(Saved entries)
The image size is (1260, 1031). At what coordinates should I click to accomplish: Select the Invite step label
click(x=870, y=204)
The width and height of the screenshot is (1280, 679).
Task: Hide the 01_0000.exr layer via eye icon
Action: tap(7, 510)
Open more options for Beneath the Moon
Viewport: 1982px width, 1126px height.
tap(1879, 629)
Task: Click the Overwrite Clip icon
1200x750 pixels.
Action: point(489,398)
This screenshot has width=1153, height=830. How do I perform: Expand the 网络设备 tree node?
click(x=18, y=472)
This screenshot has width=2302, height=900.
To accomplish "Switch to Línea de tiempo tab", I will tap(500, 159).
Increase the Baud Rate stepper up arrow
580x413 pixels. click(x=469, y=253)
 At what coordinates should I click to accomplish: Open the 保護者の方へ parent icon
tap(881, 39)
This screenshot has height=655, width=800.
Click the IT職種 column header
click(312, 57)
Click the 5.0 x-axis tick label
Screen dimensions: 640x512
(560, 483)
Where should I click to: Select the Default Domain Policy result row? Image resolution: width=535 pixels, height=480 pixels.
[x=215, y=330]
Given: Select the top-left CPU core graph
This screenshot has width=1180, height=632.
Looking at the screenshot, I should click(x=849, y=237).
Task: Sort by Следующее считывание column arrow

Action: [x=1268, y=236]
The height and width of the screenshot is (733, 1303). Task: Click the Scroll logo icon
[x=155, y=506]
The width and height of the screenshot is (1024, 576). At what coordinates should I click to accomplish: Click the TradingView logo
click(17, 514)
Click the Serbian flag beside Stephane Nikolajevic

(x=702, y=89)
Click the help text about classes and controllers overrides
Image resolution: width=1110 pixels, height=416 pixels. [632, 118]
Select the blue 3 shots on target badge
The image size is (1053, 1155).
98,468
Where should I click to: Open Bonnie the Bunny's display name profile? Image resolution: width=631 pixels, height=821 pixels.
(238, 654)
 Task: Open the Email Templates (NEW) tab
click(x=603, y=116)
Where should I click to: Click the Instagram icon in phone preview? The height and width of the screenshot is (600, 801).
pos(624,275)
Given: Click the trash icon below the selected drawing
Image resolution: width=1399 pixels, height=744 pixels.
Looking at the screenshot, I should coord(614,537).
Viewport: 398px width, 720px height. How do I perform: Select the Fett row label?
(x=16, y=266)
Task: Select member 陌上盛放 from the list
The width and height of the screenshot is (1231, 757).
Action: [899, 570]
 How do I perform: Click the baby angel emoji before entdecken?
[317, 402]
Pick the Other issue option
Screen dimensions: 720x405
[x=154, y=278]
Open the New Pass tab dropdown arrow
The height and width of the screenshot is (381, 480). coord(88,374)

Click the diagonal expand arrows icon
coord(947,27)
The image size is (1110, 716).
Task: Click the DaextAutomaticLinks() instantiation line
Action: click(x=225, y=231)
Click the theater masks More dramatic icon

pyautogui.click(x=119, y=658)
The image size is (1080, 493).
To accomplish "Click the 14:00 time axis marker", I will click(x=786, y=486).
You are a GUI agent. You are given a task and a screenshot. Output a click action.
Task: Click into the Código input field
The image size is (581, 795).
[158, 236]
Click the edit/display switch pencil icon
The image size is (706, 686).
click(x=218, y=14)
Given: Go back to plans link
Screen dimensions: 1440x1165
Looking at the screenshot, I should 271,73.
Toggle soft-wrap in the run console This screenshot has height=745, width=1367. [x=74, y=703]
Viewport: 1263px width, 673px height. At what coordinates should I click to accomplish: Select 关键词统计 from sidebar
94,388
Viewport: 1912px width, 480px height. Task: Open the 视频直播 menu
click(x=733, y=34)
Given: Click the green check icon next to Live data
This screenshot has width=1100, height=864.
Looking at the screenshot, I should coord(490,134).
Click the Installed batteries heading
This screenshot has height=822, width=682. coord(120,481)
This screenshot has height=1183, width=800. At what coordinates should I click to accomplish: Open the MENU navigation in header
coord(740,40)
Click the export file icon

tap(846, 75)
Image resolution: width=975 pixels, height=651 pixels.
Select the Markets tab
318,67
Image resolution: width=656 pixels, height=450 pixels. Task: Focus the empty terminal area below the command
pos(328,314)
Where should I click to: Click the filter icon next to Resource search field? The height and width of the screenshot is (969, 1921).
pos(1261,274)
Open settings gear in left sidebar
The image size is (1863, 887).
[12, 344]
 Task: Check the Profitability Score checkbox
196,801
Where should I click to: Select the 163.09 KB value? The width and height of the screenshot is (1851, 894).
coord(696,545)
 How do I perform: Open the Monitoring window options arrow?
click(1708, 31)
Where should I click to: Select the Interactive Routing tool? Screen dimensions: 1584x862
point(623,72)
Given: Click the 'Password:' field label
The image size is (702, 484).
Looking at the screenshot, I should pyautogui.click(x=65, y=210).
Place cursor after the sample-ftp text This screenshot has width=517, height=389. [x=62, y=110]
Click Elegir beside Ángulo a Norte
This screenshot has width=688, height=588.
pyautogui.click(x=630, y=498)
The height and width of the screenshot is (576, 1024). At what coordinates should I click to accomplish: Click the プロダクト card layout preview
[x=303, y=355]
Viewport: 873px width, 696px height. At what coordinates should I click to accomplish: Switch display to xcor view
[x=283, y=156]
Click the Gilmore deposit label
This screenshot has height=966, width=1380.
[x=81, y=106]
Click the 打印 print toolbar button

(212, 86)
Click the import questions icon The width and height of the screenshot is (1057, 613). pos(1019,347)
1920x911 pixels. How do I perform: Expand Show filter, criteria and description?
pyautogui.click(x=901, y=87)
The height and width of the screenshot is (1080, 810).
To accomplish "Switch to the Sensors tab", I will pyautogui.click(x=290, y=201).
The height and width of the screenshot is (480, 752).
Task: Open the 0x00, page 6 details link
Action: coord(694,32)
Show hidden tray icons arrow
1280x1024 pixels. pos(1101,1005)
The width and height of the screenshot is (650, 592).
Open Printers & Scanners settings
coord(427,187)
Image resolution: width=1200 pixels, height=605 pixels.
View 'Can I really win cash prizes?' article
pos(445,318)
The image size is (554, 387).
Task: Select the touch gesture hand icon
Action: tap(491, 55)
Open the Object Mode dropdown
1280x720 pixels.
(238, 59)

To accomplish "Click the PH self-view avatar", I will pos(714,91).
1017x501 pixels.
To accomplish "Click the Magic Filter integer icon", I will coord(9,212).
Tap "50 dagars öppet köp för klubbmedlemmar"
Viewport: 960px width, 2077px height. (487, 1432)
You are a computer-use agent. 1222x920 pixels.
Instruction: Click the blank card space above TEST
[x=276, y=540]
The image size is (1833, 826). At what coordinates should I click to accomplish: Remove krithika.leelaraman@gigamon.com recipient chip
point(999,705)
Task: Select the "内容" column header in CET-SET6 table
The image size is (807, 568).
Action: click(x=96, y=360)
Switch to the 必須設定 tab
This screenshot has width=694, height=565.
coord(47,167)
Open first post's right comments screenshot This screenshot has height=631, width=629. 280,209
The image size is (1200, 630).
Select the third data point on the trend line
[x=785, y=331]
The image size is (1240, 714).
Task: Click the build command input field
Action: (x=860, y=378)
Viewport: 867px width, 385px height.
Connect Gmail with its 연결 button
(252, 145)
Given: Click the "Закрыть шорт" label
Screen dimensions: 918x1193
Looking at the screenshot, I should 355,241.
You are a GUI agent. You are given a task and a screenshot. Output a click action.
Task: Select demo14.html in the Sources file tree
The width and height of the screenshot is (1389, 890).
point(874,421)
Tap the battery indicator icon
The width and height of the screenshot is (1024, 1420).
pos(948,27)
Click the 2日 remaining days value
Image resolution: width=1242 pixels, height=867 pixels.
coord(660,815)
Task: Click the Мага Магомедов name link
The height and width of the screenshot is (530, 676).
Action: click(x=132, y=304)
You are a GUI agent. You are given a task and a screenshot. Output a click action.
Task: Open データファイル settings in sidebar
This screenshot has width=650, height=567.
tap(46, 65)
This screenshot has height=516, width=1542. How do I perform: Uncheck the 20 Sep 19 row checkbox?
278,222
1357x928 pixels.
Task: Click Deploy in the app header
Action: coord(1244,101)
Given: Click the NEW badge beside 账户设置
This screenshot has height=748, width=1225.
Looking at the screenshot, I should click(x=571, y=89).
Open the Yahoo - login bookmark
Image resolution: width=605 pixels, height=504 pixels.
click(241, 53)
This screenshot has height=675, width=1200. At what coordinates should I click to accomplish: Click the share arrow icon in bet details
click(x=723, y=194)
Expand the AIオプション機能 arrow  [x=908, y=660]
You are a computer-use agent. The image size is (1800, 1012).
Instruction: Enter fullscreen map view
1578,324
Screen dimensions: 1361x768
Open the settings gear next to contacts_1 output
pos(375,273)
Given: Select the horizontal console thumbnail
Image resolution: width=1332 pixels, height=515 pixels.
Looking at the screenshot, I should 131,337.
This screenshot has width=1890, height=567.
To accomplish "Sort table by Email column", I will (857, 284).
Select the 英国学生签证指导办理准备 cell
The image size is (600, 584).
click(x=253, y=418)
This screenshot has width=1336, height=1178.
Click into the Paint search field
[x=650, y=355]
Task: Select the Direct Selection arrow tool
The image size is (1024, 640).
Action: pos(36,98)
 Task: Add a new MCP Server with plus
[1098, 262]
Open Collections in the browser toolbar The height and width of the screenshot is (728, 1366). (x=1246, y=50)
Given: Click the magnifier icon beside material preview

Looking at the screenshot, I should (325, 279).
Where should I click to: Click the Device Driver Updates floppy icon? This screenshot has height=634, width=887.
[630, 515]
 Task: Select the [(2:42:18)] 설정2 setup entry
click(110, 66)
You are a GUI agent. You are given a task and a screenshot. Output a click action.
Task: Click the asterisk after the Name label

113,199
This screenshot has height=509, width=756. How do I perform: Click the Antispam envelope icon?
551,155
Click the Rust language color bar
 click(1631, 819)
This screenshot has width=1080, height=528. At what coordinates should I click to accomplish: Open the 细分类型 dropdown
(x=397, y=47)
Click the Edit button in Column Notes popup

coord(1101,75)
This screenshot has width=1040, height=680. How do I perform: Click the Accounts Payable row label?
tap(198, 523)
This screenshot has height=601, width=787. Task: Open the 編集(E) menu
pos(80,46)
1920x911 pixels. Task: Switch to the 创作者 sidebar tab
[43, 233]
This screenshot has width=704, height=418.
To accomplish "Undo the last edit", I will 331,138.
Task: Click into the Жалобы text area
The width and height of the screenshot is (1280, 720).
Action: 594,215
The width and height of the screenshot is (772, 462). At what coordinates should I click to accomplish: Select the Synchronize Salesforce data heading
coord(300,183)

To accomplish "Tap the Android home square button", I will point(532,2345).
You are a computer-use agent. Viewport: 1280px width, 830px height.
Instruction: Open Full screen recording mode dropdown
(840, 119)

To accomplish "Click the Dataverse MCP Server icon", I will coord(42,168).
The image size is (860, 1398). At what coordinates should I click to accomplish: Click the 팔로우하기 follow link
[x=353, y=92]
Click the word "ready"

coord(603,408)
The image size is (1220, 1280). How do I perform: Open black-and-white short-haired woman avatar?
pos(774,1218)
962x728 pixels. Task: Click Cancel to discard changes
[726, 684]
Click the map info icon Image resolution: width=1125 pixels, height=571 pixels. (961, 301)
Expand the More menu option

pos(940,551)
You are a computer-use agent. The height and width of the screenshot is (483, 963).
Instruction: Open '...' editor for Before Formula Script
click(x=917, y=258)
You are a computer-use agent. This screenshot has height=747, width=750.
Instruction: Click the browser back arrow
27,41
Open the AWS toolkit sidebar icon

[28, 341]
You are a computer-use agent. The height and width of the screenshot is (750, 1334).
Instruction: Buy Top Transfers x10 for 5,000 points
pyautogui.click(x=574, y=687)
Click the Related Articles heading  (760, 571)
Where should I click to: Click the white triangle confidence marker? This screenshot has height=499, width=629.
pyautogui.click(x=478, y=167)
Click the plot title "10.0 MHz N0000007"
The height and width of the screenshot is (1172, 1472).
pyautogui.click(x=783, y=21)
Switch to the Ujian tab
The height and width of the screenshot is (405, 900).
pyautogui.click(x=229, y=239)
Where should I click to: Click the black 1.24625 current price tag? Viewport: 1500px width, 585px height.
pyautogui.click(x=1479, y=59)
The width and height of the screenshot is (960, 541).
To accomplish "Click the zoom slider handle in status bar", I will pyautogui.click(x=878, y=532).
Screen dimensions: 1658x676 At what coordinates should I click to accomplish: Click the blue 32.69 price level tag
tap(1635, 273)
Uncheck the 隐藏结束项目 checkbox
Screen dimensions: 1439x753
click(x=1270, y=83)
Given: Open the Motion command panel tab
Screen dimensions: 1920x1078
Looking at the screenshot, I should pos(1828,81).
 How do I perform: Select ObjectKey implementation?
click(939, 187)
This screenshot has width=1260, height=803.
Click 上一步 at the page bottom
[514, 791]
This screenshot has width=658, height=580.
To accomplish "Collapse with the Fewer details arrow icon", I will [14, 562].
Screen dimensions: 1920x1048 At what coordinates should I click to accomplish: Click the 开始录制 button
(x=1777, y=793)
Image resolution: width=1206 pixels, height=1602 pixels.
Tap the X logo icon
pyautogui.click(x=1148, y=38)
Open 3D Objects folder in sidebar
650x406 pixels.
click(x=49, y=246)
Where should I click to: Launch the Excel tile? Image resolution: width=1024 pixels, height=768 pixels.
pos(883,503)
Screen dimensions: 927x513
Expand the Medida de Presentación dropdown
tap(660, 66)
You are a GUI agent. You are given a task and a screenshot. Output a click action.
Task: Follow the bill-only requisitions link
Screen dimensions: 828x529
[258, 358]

What you will do - Find each line of the data above that holds the word "table", then copy it.

Task output -
Task: Select the "内容" column header in CET-SET6 table
To accomplish "Sort table by Email column", I will (857, 284).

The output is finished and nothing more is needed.